Settling into Martinborough

A new kitchen, a few failed bakes, and finding my rhythm again.

We’ve moved to Martinborough!

It still feels a little surreal to say that out loud.

After years of moving between places — and a couple that felt particularly full — we’ve landed somewhere that feels quieter. Slower. There’s space here. Olive trees, fallen walnuts, apples from the garden… and, quite unexpectedly, a pumpkin I found tucked away in a corner as if it had been waiting for us.

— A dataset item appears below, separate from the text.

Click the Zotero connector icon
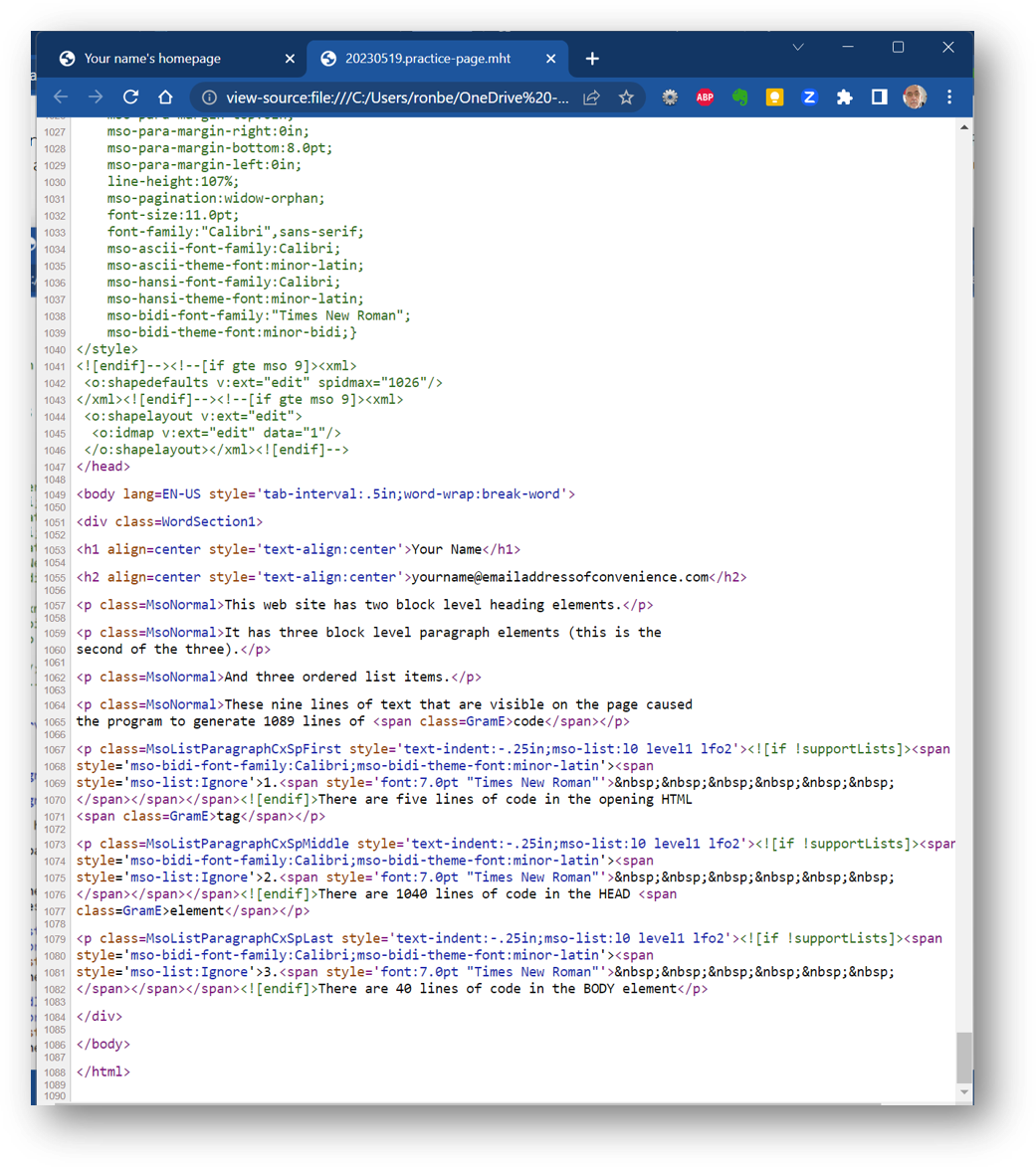 (x=809, y=97)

Before we left our home in Wellington, we gathered what we could — a last harvest of sorts. A huge haul of Urenika potatoes came with us, earthy and grounding, something to carry forward into this next chapter. Now, alongside them, are apples picked straight from the trees here in Martinborough — crisp, sharp, and a quiet reminder that we’ve arrived somewhere new.

The kitchen here has been another story.

It’s small. Very small. The oven is wildly inconsistent — running too hot in places and barely warm in others. My first apple pie cooked unevenly, golden on one side and pale on the other. The seedy crackers I usually make without thinking caught too quickly and tipped from perfect to overdone in minutes. There’s very little storage, and for a few days I felt completely out of rhythm.

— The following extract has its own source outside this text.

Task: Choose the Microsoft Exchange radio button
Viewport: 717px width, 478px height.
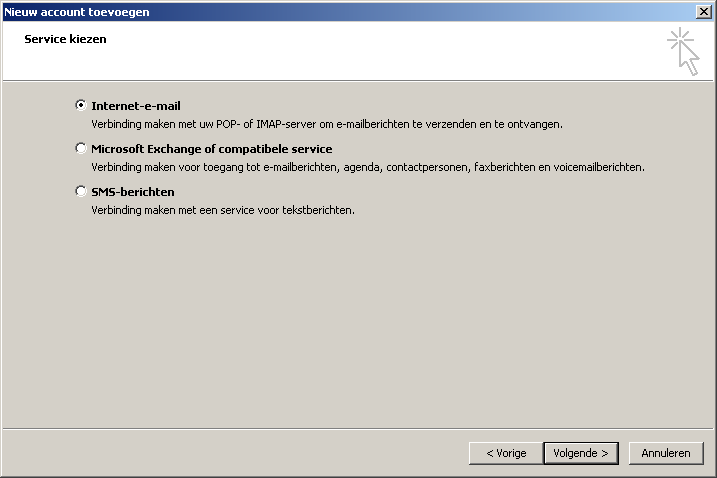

Cooking has always been the place I return to, so losing that ease — even temporarily — unsettled me more than I expected.

But slowly, things are shifting.

Paul has put up some temporary shelving, which has made a huge difference. A place for things to sit. A bit of order returning. And I’m beginning to understand this kitchen — where the heat sits, how it behaves, what it needs from me.

It’s asking for a different kind of cooking. Less precision. More attention.

So for now, I’m leaning into what’s here — roasting those Urenika potatoes until their edges catch and soften, building simple meals from what we brought with us and what’s growing around us, and letting things unfold a little more slowly.

For now, it’s just about finding my way back.